The UK has paused its infection survey, data that was important to those at highest risk

James Moore
Tuesday 04 April 2023 12:40 BST
The UK has paused its impressive exercise in Covid data colleciton (Danny Lawson/PA)
The UK has paused its impressive exercise in Covid data colleciton (Danny Lawson/PA) (PA Archive)

The way I see it, the government’s plan for “living with Covid” seems to be more “let’s try to forget about Covid in the hope that it will go away”.

As part of that process, the Covid-19 infection survey has been paused ahead of a review by the UK Health Security Agency (UKHSA). My unease over this has only grown since the last updated was published. I believe this will potentially have a serious knock-on effect for thousands of clinically vulnerable Britons.

The long-running weekly Covid-19 infection survey was quite rightly recognised worldwide as the “gold standard”. Conducted jointly by UKHSA, the Office for National Statistics (ONS) and the University of Oxford, it was set up in April 2020. More than 500,000 people took part.

The results helped to provide vital weekly data on virus levels across the UK – details on new variants, the characteristics of those who had the virus, their levels of antibodies and details of long Covid prevalence.

For the record, the final ONS missive showed that the overall rate of infection was running at one in every 40 people in mainland Britain, and one in every 70 in Northern Ireland. Rates of infection were found to be rising in the North West, the East Midlands and the South East of England. In Scotland, Northern Ireland and Wales, and in the other English regions, the trends were described as “uncertain”.

There were increases in infection in those aged 50 and over – the most vulnerable to complications – and in children aged two years through to school year 11. Most of them get off lightly. Most, but by no means all. The trends were “uncertain” for other age groups.

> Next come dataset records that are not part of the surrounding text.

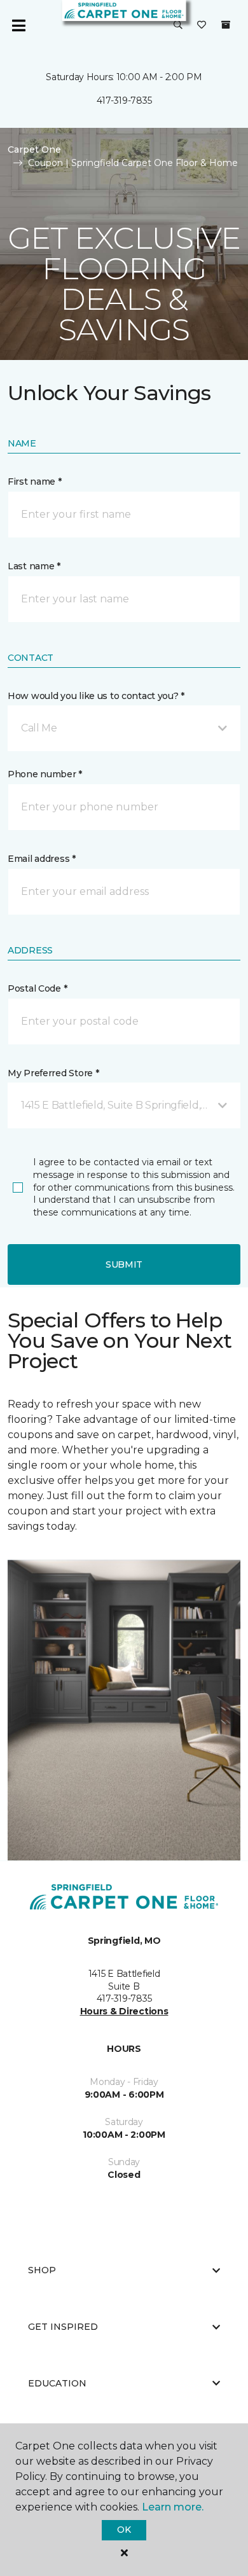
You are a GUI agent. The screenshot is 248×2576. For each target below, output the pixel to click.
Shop (42, 2270)
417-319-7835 (124, 100)
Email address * (42, 858)
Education (57, 2383)
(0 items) (225, 24)
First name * (35, 481)
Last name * (34, 566)
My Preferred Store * (53, 1073)
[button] (178, 25)
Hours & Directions (124, 2011)
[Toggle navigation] (18, 25)
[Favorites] (201, 25)
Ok (123, 2529)
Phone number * (45, 774)
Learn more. (172, 2507)
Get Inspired (63, 2326)
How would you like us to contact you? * (96, 695)
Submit (124, 1264)
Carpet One (34, 149)
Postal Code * (37, 988)
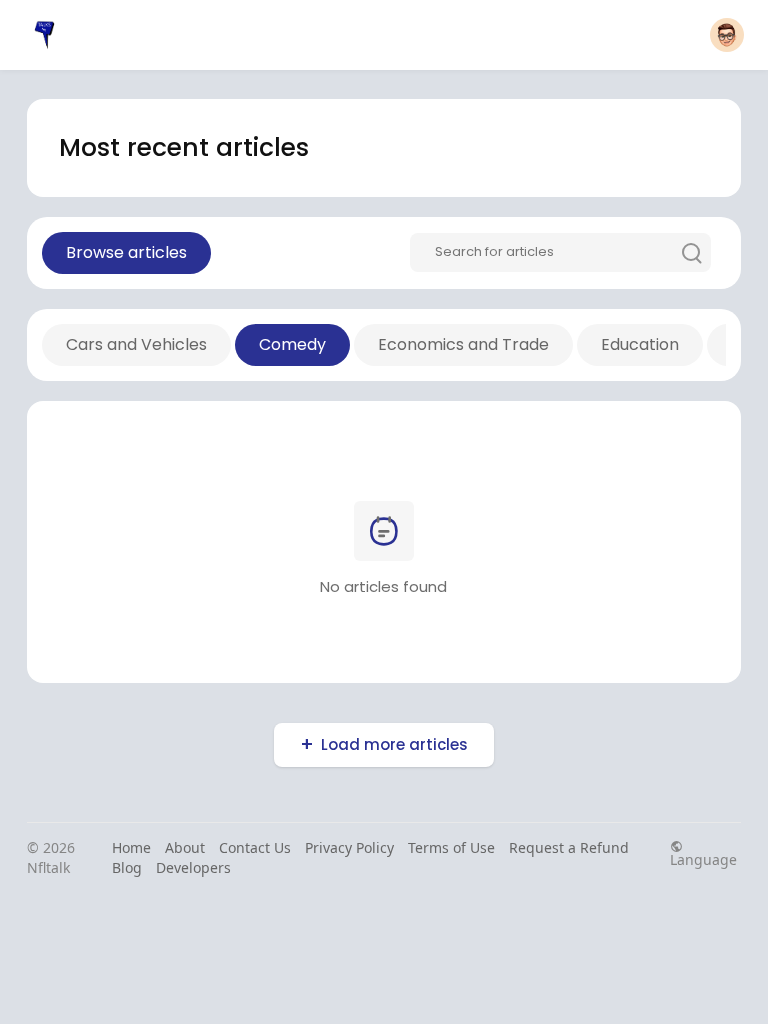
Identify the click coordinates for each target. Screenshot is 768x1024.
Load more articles (394, 744)
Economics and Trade (463, 344)
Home (131, 847)
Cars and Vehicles (136, 344)
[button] (727, 35)
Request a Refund (569, 847)
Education (640, 344)
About (185, 847)
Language (703, 858)
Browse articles (126, 252)
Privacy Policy (349, 847)
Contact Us (255, 847)
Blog (127, 867)
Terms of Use (451, 847)
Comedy (292, 344)
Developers (193, 867)
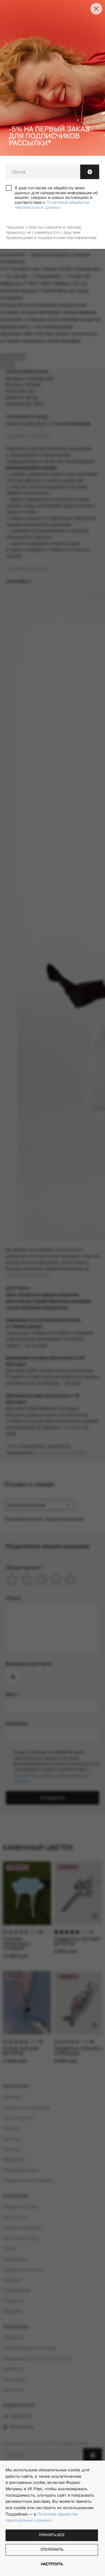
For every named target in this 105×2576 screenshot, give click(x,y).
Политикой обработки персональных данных (52, 205)
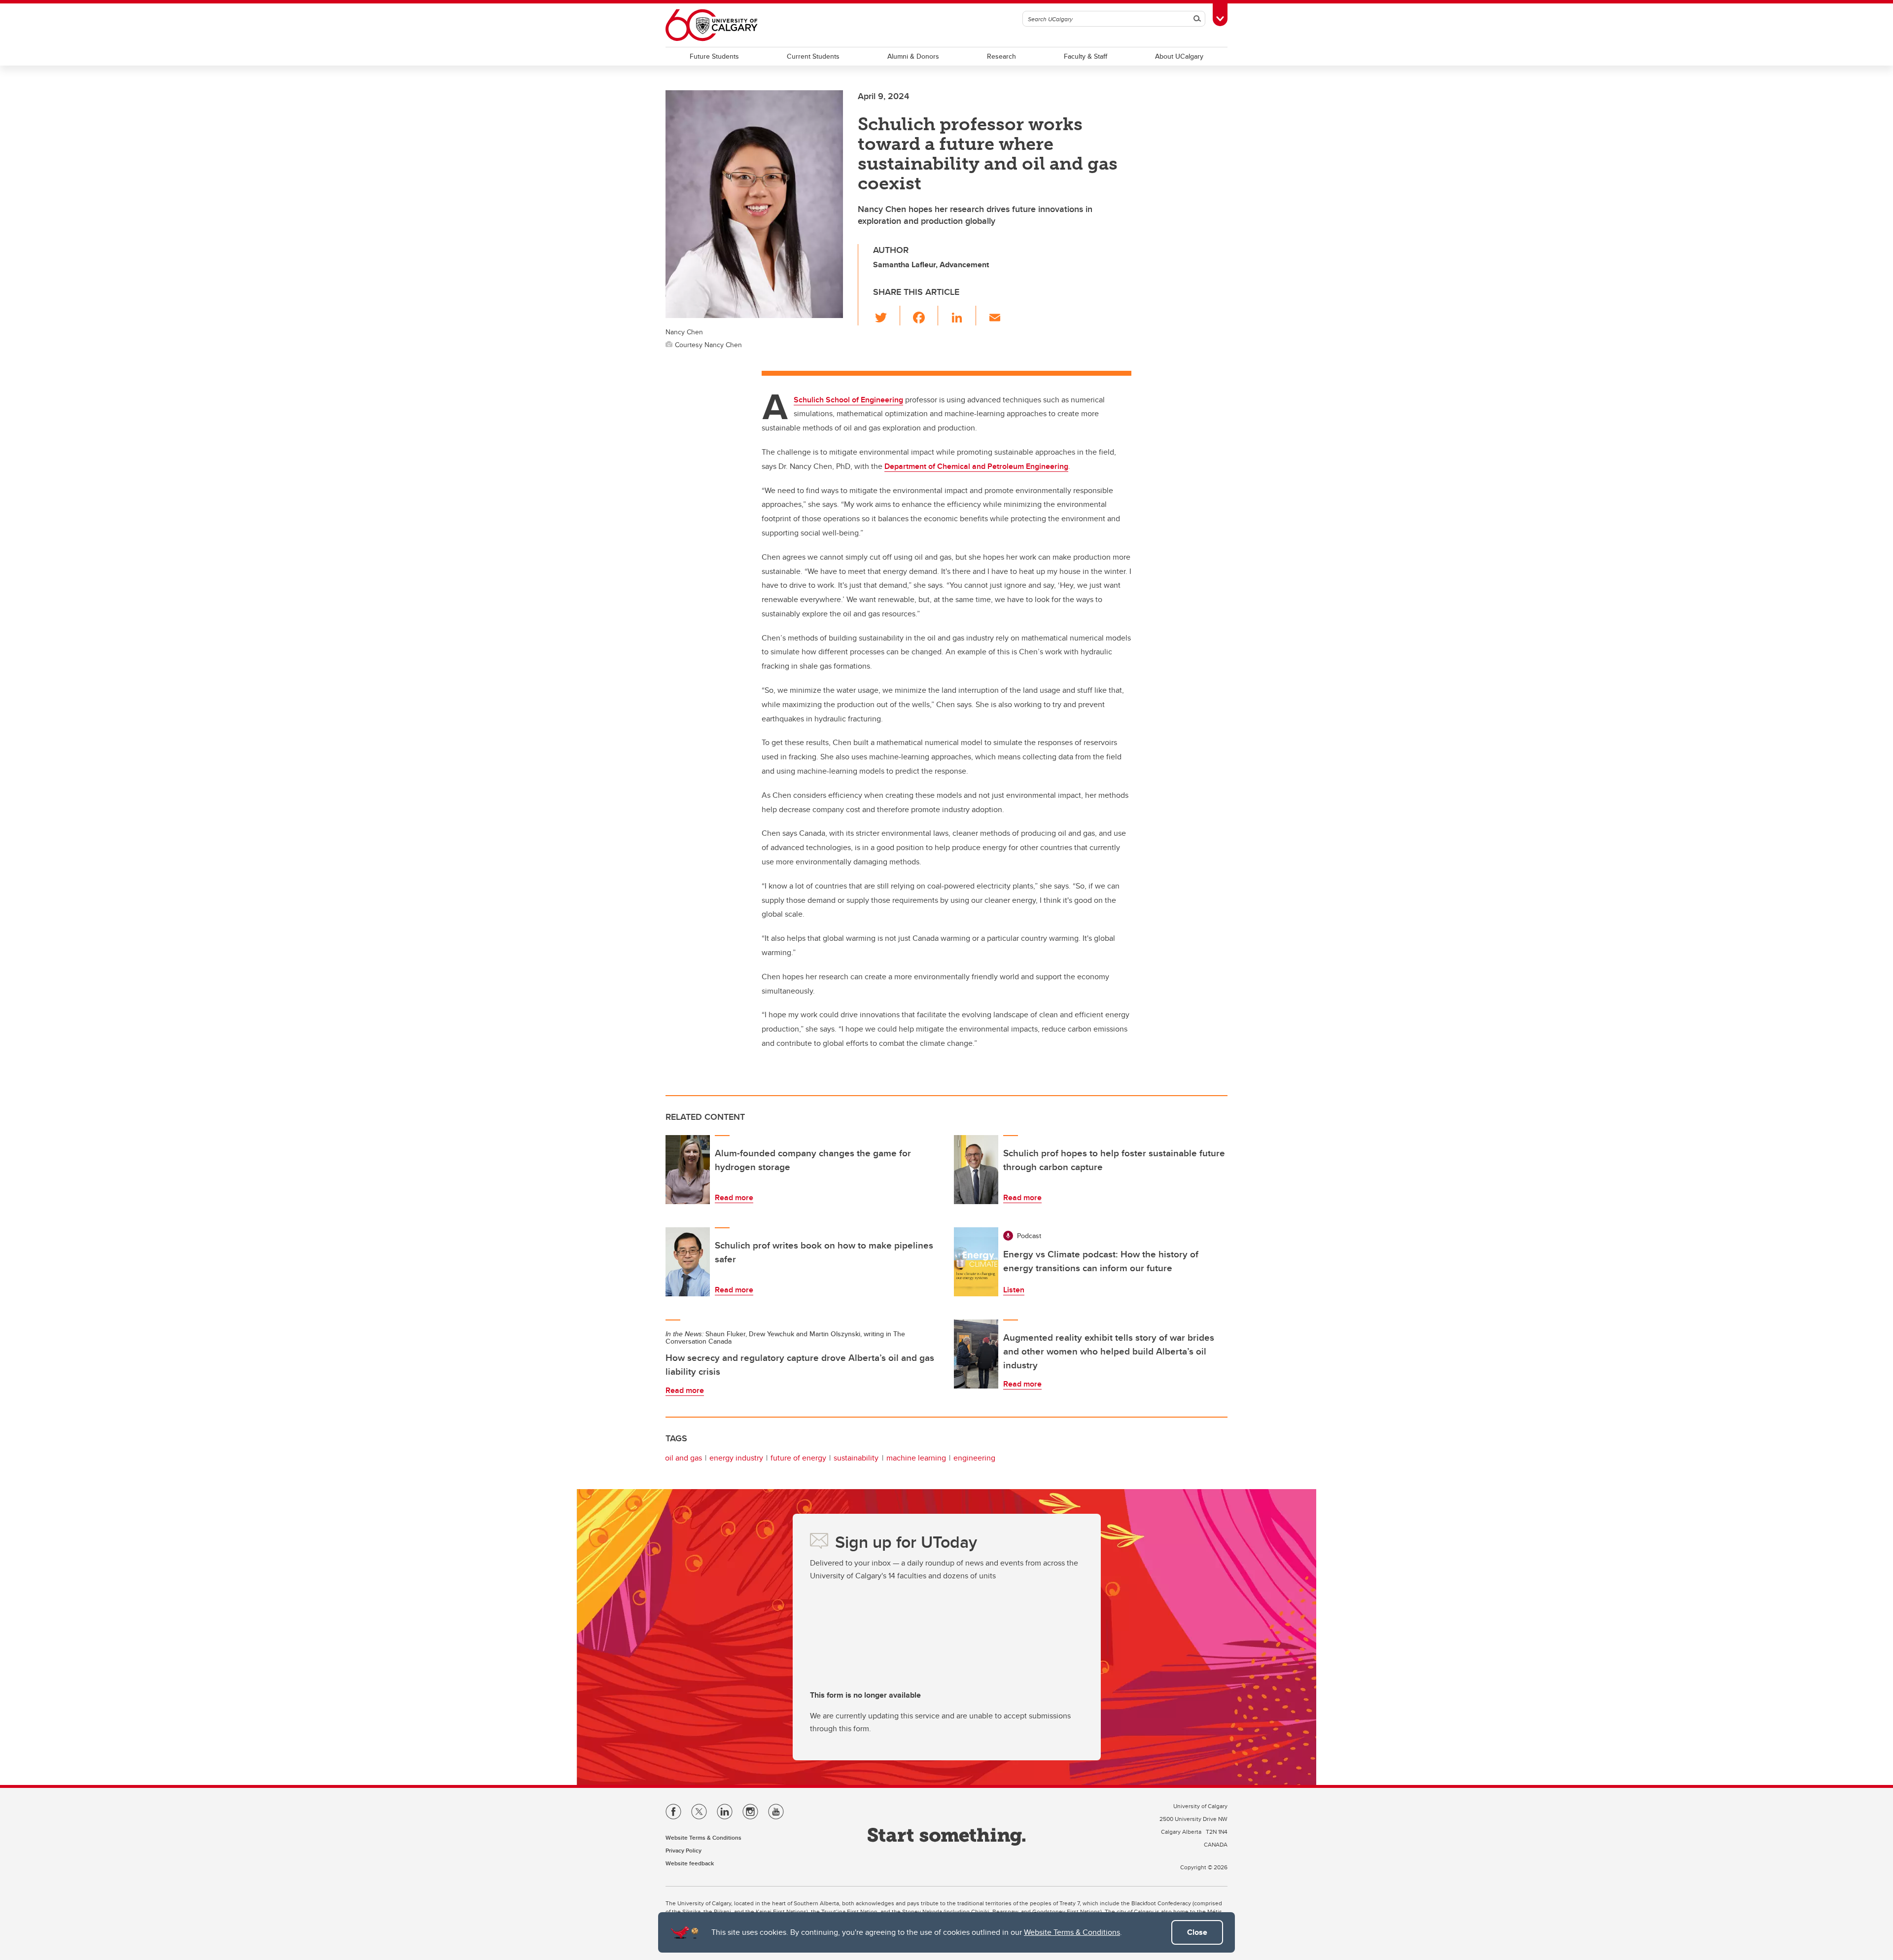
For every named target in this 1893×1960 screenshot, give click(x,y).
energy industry (736, 1457)
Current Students (813, 56)
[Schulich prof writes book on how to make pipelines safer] (688, 1261)
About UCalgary (1179, 56)
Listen (1013, 1289)
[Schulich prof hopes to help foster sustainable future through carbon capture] (976, 1169)
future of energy (798, 1457)
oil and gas (683, 1457)
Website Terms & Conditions (1072, 1932)
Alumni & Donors (913, 56)
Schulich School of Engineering (848, 399)
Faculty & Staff (1085, 56)
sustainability (856, 1457)
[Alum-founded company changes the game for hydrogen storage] (688, 1169)
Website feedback (690, 1863)
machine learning (916, 1457)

Such impressive data is obviously catnip to scientists and other experts. But my wife has also closely watched the figures. She’s on immunosuppressants and is thus classified as clinically vulnerable. I’m not exactly out of the woods myself as a type one diabetic. The numbers have helped inform our decision making.

So without this important data, what are we left with?

There is a government webpage full of fairly woolly advice. The messaging from the NHS seems to be quite disorganised: pages covering people at high risk were removed with the information “added to the relevant pages”, but it is not clear to me where it went. And that’s about it.

Clinically Vulnerable Families, a support group, is unimpressed. And who could blame them, given what this virus has the capacity to do?

“Communication with vulnerable people has been dire and the most recent (and possibly final) ONS data showed that people with underlying conditions currently have an 8.5x increased risk of mortality and 5.2x increased risk of long Covid,” the group said when I got in touch.

“Personal responsibility is not an effective way to manage public health and we no longer are testing or masking in hospitals (we do test for MRSA which kills far fewer people). 91 per cent of our members have told us that they have or would delay or cancel medical appointments due to high Covid risks. The 9 per cent are often people who have extremely high risks and no alternative. You can’t choose when you need emergency medical care.”

I concur. And it is precisely these vulnerable people most at risk now, in the new era of Covid silence.

Yes we have the vaccines – and they are highly effective. I feel that bears repeating. The Covid vaccines – and the UK vaccination programme – are mightily impressive scientific achievements.

But while the shots have dramatically cut deaths and serious illness, they have not eliminated them. People with various health conditions remain very much at risk.

And that last ONS update? It said Covid-19 accounted for 533 deaths that week. That’s 533 more people added to the already staggering death toll.

I increasingly feel like a bit of a weirdo going out in a mask, but delving into these figures is enough to keep me at it. And now these important figures – helpful guidance for informed responsible behaviour – are to stop.

Don’t get me wrong: I’m not after lockdown 2.0. Far from it. Life is much better now we can live it. But the virus has not gone away.

Covid is not something we should ever take our eyes off. Nor should we look away from the most vulnerable people who need our help. We need to do better by them.

So I’ll continue to watch out for them, as I will also be watching the UKHSA’s next pronouncement on the matter with great interest.